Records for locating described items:
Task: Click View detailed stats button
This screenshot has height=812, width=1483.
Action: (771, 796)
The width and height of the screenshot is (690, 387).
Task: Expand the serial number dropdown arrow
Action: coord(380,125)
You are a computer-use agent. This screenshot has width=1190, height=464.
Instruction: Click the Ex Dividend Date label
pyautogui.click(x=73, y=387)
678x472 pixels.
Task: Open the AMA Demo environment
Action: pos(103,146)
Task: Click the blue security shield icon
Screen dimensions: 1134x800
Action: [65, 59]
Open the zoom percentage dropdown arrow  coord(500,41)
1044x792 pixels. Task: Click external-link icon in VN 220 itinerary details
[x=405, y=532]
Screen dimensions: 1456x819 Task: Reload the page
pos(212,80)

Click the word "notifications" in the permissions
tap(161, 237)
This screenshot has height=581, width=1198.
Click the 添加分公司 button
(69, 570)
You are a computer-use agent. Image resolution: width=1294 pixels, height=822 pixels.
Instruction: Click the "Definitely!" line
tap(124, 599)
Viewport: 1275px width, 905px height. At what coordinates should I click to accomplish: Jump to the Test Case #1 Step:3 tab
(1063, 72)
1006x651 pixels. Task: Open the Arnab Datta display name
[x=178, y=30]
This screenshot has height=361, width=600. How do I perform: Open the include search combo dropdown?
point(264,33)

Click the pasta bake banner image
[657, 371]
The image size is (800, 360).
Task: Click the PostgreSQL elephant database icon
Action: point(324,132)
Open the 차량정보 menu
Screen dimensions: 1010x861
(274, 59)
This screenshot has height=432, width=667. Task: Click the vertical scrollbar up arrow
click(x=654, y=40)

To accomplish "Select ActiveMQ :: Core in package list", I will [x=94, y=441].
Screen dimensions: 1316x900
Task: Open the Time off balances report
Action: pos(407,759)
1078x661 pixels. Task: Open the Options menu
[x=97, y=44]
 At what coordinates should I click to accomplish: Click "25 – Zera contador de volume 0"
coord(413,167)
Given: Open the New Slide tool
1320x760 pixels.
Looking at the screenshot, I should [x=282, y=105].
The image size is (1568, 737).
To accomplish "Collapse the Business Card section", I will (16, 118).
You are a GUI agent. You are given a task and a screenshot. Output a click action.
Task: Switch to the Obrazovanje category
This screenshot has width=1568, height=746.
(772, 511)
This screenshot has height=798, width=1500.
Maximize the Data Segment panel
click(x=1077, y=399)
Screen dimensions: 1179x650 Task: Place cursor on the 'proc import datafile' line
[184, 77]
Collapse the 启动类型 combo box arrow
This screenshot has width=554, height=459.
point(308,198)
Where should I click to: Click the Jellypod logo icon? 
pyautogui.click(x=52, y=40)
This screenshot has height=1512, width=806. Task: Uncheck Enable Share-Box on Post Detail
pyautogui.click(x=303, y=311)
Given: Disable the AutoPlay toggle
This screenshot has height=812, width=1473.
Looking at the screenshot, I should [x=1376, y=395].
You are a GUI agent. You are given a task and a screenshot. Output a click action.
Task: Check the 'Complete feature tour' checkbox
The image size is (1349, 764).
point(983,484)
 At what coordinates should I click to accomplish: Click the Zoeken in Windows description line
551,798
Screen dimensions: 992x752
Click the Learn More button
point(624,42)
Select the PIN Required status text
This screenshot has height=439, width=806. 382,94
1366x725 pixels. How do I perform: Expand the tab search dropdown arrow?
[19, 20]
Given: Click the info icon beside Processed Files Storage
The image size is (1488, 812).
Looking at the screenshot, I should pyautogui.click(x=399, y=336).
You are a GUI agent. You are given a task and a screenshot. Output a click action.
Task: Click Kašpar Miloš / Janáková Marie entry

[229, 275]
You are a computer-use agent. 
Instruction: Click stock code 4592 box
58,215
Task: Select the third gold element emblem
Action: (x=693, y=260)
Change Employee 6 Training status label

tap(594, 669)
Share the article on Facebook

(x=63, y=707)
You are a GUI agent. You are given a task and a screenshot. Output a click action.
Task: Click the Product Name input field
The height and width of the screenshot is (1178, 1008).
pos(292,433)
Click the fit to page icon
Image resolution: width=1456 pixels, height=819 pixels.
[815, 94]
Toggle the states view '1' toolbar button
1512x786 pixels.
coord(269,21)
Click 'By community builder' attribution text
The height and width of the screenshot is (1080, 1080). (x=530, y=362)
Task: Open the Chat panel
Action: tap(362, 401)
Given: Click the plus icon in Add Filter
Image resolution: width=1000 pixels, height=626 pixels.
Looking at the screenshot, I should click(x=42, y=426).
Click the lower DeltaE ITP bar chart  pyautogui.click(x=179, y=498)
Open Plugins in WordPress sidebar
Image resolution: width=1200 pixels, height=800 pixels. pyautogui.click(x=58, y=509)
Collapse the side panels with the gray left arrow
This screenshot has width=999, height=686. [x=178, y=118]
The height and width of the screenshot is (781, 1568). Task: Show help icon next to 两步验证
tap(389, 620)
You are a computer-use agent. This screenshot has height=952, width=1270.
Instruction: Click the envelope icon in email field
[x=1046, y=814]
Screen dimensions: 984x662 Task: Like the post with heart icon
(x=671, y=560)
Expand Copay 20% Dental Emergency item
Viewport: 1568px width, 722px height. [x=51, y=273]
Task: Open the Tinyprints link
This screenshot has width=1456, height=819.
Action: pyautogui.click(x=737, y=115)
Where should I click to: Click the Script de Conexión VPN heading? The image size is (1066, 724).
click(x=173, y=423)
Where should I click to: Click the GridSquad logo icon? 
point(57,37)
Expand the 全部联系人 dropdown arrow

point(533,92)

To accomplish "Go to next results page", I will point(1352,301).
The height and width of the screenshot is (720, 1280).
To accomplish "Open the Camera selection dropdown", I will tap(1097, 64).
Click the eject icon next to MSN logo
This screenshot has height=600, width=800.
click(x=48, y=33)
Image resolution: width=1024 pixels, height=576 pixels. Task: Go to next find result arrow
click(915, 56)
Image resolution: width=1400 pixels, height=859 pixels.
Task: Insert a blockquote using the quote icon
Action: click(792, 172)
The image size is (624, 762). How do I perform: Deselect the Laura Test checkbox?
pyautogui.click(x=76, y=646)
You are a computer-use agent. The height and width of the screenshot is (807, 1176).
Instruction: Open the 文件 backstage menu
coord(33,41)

> _What you are asked to do_
Rewrite every line of the data above as a JSON list of strings, one string per line. Leave out the blank lines.

> _Final result_
[
  "Task: Click View detailed stats button",
  "This screenshot has height=812, width=1483.",
  "Action: (771, 796)",
  "The width and height of the screenshot is (690, 387).",
  "Task: Expand the serial number dropdown arrow",
  "Action: coord(380,125)",
  "You are a computer-use agent. This screenshot has width=1190, height=464.",
  "Instruction: Click the Ex Dividend Date label",
  "pyautogui.click(x=73, y=387)",
  "678x472 pixels.",
  "Task: Open the AMA Demo environment",
  "Action: pos(103,146)",
  "Task: Click the blue security shield icon",
  "Screen dimensions: 1134x800",
  "Action: [65, 59]",
  "Open the zoom percentage dropdown arrow  coord(500,41)",
  "1044x792 pixels. Task: Click external-link icon in VN 220 itinerary details",
  "[x=405, y=532]",
  "Screen dimensions: 1456x819 Task: Reload the page",
  "pos(212,80)",
  "Click the word \"notifications\" in the permissions",
  "tap(161, 237)",
  "This screenshot has height=581, width=1198.",
  "Click the 添加分公司 button",
  "(69, 570)",
  "You are a computer-use agent. Image resolution: width=1294 pixels, height=822 pixels.",
  "Instruction: Click the \"Definitely!\" line",
  "tap(124, 599)",
  "Viewport: 1275px width, 905px height. At what coordinates should I click to accomplish: Jump to the Test Case #1 Step:3 tab",
  "(1063, 72)",
  "1006x651 pixels. Task: Open the Arnab Datta display name",
  "[x=178, y=30]",
  "This screenshot has height=361, width=600. How do I perform: Open the include search combo dropdown?",
  "point(264,33)",
  "Click the pasta bake banner image",
  "[657, 371]",
  "The image size is (800, 360).",
  "Task: Click the PostgreSQL elephant database icon",
  "Action: point(324,132)",
  "Open the 차량정보 menu",
  "Screen dimensions: 1010x861",
  "(274, 59)",
  "This screenshot has height=432, width=667. Task: Click the vertical scrollbar up arrow",
  "click(x=654, y=40)",
  "To accomplish \"Select ActiveMQ :: Core in package list\", I will [x=94, y=441].",
  "Screen dimensions: 1316x900",
  "Task: Open the Time off balances report",
  "Action: pos(407,759)",
  "1078x661 pixels. Task: Open the Options menu",
  "[x=97, y=44]",
  " At what coordinates should I click to accomplish: Click \"25 – Zera contador de volume 0\"",
  "coord(413,167)",
  "Given: Open the New Slide tool",
  "1320x760 pixels.",
  "Looking at the screenshot, I should [x=282, y=105].",
  "The image size is (1568, 737).",
  "To accomplish \"Collapse the Business Card section\", I will (16, 118).",
  "You are a GUI agent. You are given a task and a screenshot. Output a click action.",
  "Task: Switch to the Obrazovanje category",
  "This screenshot has width=1568, height=746.",
  "(772, 511)",
  "This screenshot has height=798, width=1500.",
  "Maximize the Data Segment panel",
  "click(x=1077, y=399)",
  "Screen dimensions: 1179x650 Task: Place cursor on the 'proc import datafile' line",
  "[184, 77]",
  "Collapse the 启动类型 combo box arrow",
  "This screenshot has width=554, height=459.",
  "point(308,198)",
  "Where should I click to: Click the Jellypod logo icon? ",
  "pyautogui.click(x=52, y=40)",
  "This screenshot has height=1512, width=806. Task: Uncheck Enable Share-Box on Post Detail",
  "pyautogui.click(x=303, y=311)",
  "Given: Disable the AutoPlay toggle",
  "This screenshot has height=812, width=1473.",
  "Looking at the screenshot, I should [x=1376, y=395].",
  "You are a GUI agent. You are given a task and a screenshot. Output a click action.",
  "Task: Check the 'Complete feature tour' checkbox",
  "The image size is (1349, 764).",
  "point(983,484)",
  " At what coordinates should I click to accomplish: Click the Zoeken in Windows description line",
  "551,798",
  "Screen dimensions: 992x752",
  "Click the Learn More button",
  "point(624,42)",
  "Select the PIN Required status text",
  "This screenshot has height=439, width=806. 382,94",
  "1366x725 pixels. How do I perform: Expand the tab search dropdown arrow?",
  "[19, 20]",
  "Given: Click the info icon beside Processed Files Storage",
  "The image size is (1488, 812).",
  "Looking at the screenshot, I should pyautogui.click(x=399, y=336).",
  "You are a GUI agent. You are given a task and a screenshot. Output a click action.",
  "Task: Click Kašpar Miloš / Janáková Marie entry",
  "[229, 275]",
  "You are a computer-use agent. ",
  "Instruction: Click stock code 4592 box",
  "58,215",
  "Task: Select the third gold element emblem",
  "Action: (x=693, y=260)",
  "Change Employee 6 Training status label",
  "tap(594, 669)",
  "Share the article on Facebook",
  "(x=63, y=707)",
  "You are a GUI agent. You are given a task and a screenshot. Output a click action.",
  "Task: Click the Product Name input field",
  "The height and width of the screenshot is (1178, 1008).",
  "pos(292,433)",
  "Click the fit to page icon",
  "Image resolution: width=1456 pixels, height=819 pixels.",
  "[815, 94]",
  "Toggle the states view '1' toolbar button",
  "1512x786 pixels.",
  "coord(269,21)",
  "Click 'By community builder' attribution text",
  "The height and width of the screenshot is (1080, 1080). (x=530, y=362)",
  "Task: Open the Chat panel",
  "Action: tap(362, 401)",
  "Given: Click the plus icon in Add Filter",
  "Image resolution: width=1000 pixels, height=626 pixels.",
  "Looking at the screenshot, I should click(x=42, y=426).",
  "Click the lower DeltaE ITP bar chart  pyautogui.click(x=179, y=498)",
  "Open Plugins in WordPress sidebar",
  "Image resolution: width=1200 pixels, height=800 pixels. pyautogui.click(x=58, y=509)",
  "Collapse the side panels with the gray left arrow",
  "This screenshot has width=999, height=686. [x=178, y=118]",
  "The height and width of the screenshot is (781, 1568). Task: Show help icon next to 两步验证",
  "tap(389, 620)",
  "You are a computer-use agent. This screenshot has height=952, width=1270.",
  "Instruction: Click the envelope icon in email field",
  "[x=1046, y=814]",
  "Screen dimensions: 984x662 Task: Like the post with heart icon",
  "(x=671, y=560)",
  "Expand Copay 20% Dental Emergency item",
  "Viewport: 1568px width, 722px height. [x=51, y=273]",
  "Task: Open the Tinyprints link",
  "This screenshot has width=1456, height=819.",
  "Action: pyautogui.click(x=737, y=115)",
  "Where should I click to: Click the Script de Conexión VPN heading? The image size is (1066, 724).",
  "click(x=173, y=423)",
  "Where should I click to: Click the GridSquad logo icon? ",
  "point(57,37)",
  "Expand the 全部联系人 dropdown arrow",
  "point(533,92)",
  "To accomplish \"Go to next results page\", I will point(1352,301).",
  "The height and width of the screenshot is (720, 1280).",
  "To accomplish \"Open the Camera selection dropdown\", I will tap(1097, 64).",
  "Click the eject icon next to MSN logo",
  "This screenshot has height=600, width=800.",
  "click(x=48, y=33)",
  "Image resolution: width=1024 pixels, height=576 pixels. Task: Go to next find result arrow",
  "click(915, 56)",
  "Image resolution: width=1400 pixels, height=859 pixels.",
  "Task: Insert a blockquote using the quote icon",
  "Action: click(792, 172)",
  "The image size is (624, 762). How do I perform: Deselect the Laura Test checkbox?",
  "pyautogui.click(x=76, y=646)",
  "You are a computer-use agent. The height and width of the screenshot is (807, 1176).",
  "Instruction: Open the 文件 backstage menu",
  "coord(33,41)"
]